THE DATA
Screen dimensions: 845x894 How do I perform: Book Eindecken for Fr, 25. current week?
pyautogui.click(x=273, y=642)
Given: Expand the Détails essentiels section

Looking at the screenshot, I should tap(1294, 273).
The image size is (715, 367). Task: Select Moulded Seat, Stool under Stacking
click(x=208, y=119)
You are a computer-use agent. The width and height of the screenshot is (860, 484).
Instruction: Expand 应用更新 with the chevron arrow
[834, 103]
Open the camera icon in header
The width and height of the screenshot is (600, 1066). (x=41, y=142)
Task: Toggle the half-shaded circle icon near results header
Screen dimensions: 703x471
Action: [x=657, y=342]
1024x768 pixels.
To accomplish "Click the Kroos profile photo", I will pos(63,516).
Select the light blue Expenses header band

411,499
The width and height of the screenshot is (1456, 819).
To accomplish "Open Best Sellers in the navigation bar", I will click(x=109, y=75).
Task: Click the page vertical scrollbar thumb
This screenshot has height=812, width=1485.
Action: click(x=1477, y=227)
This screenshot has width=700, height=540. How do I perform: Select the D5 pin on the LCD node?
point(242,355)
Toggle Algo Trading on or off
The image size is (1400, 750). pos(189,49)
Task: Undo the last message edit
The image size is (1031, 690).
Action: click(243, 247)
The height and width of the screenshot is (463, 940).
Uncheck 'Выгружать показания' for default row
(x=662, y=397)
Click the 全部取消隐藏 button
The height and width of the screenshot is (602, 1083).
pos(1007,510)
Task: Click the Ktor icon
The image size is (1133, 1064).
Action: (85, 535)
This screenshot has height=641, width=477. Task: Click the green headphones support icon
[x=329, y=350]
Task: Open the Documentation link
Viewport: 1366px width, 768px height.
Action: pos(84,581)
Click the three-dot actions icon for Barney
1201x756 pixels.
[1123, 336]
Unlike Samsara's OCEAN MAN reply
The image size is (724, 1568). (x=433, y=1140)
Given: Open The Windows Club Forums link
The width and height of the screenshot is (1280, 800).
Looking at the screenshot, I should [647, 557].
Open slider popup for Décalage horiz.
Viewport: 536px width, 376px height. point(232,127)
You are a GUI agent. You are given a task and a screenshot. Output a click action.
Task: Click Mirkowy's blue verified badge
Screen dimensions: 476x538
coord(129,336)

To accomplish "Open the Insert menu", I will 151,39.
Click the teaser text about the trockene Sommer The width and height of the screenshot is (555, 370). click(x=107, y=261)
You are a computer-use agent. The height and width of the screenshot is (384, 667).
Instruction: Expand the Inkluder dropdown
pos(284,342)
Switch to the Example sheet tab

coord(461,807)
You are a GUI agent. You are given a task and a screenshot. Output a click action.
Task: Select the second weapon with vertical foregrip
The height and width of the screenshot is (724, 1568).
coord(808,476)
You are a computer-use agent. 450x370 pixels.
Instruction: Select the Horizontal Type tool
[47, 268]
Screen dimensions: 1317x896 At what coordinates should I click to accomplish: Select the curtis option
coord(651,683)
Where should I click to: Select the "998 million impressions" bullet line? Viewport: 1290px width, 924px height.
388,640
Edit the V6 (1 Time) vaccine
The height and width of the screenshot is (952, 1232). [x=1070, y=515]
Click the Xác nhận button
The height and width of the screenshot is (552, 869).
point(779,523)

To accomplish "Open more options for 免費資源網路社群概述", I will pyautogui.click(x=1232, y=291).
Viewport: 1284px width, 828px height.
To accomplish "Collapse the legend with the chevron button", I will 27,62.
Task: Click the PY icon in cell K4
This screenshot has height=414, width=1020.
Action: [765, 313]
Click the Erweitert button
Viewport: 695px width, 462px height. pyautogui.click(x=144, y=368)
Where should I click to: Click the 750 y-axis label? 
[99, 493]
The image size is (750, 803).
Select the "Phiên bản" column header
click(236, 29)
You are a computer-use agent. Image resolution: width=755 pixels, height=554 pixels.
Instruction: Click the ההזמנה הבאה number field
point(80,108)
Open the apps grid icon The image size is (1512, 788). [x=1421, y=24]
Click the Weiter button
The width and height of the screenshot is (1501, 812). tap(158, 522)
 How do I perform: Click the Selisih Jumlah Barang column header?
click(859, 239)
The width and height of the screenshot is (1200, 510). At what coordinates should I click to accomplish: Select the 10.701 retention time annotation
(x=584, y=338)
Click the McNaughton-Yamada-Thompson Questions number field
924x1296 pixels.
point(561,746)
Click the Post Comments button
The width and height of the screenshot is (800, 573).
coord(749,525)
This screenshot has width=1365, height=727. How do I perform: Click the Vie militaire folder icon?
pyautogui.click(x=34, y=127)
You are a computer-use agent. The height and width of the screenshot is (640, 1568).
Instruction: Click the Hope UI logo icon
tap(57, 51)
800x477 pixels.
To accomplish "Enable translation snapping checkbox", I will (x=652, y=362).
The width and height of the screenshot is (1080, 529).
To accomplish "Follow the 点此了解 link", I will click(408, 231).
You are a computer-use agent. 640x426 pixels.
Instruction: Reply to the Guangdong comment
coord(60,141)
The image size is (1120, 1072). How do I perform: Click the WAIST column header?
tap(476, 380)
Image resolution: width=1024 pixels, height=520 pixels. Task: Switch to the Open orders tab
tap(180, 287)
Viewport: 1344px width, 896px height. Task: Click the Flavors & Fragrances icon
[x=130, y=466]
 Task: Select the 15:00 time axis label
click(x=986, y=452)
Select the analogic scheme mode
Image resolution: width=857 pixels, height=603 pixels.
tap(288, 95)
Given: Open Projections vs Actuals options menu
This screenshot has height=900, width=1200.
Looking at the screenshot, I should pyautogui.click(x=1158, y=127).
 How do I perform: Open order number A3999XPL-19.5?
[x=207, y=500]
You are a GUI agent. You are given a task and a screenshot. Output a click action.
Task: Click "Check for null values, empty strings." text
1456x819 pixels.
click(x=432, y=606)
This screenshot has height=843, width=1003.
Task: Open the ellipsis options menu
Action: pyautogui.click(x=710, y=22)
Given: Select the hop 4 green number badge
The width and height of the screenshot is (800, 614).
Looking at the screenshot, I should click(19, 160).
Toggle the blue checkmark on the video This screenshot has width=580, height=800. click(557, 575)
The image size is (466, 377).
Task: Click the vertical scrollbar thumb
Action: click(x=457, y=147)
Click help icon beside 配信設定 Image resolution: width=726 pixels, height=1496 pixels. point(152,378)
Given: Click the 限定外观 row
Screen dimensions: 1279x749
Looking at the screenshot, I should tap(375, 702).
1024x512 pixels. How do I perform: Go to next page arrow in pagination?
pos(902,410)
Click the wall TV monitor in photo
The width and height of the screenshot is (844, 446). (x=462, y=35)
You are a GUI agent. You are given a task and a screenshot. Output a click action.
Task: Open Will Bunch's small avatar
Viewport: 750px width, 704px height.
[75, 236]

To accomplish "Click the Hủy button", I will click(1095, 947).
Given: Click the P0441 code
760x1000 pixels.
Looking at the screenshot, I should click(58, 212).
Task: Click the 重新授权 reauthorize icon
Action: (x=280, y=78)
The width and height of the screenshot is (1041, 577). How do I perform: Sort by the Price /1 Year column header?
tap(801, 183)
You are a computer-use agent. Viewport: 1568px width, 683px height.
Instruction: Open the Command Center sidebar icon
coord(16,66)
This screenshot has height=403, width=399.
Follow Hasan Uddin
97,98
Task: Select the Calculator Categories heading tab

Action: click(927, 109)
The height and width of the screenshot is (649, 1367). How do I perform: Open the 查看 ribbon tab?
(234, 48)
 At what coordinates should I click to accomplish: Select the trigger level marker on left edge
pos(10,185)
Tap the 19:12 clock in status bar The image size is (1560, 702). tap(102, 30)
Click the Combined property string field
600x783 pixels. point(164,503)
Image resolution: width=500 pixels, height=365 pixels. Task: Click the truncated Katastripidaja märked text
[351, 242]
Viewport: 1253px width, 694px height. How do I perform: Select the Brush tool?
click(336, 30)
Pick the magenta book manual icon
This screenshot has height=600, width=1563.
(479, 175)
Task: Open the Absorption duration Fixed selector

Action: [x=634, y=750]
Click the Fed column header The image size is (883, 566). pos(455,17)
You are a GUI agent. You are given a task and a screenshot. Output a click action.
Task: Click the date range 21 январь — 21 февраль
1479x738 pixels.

REQUIRED ACTION
Wherever a line of the data holds "badge", copy that line.

WRITTEN SOLUTION
Task: Click Mirkowy's blue verified badge
Given: Select the hop 4 green number badge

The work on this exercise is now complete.